> [Material provided]:

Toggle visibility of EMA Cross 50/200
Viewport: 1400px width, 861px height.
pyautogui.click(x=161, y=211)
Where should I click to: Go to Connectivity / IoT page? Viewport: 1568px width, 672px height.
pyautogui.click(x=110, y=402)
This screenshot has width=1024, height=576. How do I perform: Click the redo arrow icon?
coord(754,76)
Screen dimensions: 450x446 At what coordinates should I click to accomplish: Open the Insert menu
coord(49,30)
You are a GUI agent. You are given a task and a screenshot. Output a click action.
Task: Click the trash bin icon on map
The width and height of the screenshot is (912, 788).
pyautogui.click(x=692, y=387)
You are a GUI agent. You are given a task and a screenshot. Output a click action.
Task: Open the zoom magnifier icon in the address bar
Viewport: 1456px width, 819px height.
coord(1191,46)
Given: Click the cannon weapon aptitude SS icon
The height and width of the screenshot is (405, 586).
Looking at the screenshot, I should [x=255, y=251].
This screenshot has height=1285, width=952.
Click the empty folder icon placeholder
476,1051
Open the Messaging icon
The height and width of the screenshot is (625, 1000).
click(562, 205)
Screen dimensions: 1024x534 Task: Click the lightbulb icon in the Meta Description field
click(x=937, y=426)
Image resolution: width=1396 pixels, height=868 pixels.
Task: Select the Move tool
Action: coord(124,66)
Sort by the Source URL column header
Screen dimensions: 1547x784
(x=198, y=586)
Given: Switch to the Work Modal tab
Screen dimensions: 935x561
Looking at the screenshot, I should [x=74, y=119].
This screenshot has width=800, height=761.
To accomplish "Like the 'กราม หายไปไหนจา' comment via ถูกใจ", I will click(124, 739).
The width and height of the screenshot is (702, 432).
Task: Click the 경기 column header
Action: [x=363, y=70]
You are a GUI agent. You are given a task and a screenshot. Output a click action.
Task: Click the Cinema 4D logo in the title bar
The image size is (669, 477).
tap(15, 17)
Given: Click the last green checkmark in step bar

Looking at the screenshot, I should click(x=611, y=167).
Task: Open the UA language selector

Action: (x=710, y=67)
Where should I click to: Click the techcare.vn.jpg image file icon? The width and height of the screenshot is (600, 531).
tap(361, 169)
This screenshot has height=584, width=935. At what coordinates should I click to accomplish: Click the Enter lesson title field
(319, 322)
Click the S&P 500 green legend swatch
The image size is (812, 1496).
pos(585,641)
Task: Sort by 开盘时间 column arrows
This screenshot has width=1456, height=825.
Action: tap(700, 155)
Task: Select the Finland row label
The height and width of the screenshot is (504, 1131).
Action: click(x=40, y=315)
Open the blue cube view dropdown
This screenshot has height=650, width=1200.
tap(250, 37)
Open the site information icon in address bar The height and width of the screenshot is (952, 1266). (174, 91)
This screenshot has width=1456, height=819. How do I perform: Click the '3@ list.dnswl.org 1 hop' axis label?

> [Set problem]: Rewrite the data above as a JSON list of strings, with one string for each line and the blank lines omitted.

> [Answer in full]:
[
  "Toggle visibility of EMA Cross 50/200",
  "Viewport: 1400px width, 861px height.",
  "pyautogui.click(x=161, y=211)",
  "Where should I click to: Go to Connectivity / IoT page? Viewport: 1568px width, 672px height.",
  "pyautogui.click(x=110, y=402)",
  "This screenshot has width=1024, height=576. How do I perform: Click the redo arrow icon?",
  "coord(754,76)",
  "Screen dimensions: 450x446 At what coordinates should I click to accomplish: Open the Insert menu",
  "coord(49,30)",
  "You are a GUI agent. You are given a task and a screenshot. Output a click action.",
  "Task: Click the trash bin icon on map",
  "The width and height of the screenshot is (912, 788).",
  "pyautogui.click(x=692, y=387)",
  "You are a GUI agent. You are given a task and a screenshot. Output a click action.",
  "Task: Open the zoom magnifier icon in the address bar",
  "Viewport: 1456px width, 819px height.",
  "coord(1191,46)",
  "Given: Click the cannon weapon aptitude SS icon",
  "The height and width of the screenshot is (405, 586).",
  "Looking at the screenshot, I should [x=255, y=251].",
  "This screenshot has height=1285, width=952.",
  "Click the empty folder icon placeholder",
  "476,1051",
  "Open the Messaging icon",
  "The height and width of the screenshot is (625, 1000).",
  "click(562, 205)",
  "Screen dimensions: 1024x534 Task: Click the lightbulb icon in the Meta Description field",
  "click(x=937, y=426)",
  "Image resolution: width=1396 pixels, height=868 pixels.",
  "Task: Select the Move tool",
  "Action: coord(124,66)",
  "Sort by the Source URL column header",
  "Screen dimensions: 1547x784",
  "(x=198, y=586)",
  "Given: Switch to the Work Modal tab",
  "Screen dimensions: 935x561",
  "Looking at the screenshot, I should [x=74, y=119].",
  "This screenshot has width=800, height=761.",
  "To accomplish \"Like the 'กราม หายไปไหนจา' comment via ถูกใจ\", I will click(124, 739).",
  "The width and height of the screenshot is (702, 432).",
  "Task: Click the 경기 column header",
  "Action: [x=363, y=70]",
  "You are a GUI agent. You are given a task and a screenshot. Output a click action.",
  "Task: Click the Cinema 4D logo in the title bar",
  "The image size is (669, 477).",
  "tap(15, 17)",
  "Given: Click the last green checkmark in step bar",
  "Looking at the screenshot, I should click(x=611, y=167).",
  "Task: Open the UA language selector",
  "Action: (x=710, y=67)",
  "Where should I click to: Click the techcare.vn.jpg image file icon? The width and height of the screenshot is (600, 531).",
  "tap(361, 169)",
  "This screenshot has height=584, width=935. At what coordinates should I click to accomplish: Click the Enter lesson title field",
  "(319, 322)",
  "Click the S&P 500 green legend swatch",
  "The image size is (812, 1496).",
  "pos(585,641)",
  "Task: Sort by 开盘时间 column arrows",
  "This screenshot has width=1456, height=825.",
  "Action: tap(700, 155)",
  "Task: Select the Finland row label",
  "The height and width of the screenshot is (504, 1131).",
  "Action: click(x=40, y=315)",
  "Open the blue cube view dropdown",
  "This screenshot has height=650, width=1200.",
  "tap(250, 37)",
  "Open the site information icon in address bar The height and width of the screenshot is (952, 1266). (174, 91)",
  "This screenshot has width=1456, height=819. How do I perform: Click the '3@ list.dnswl.org 1 hop' axis label?"
]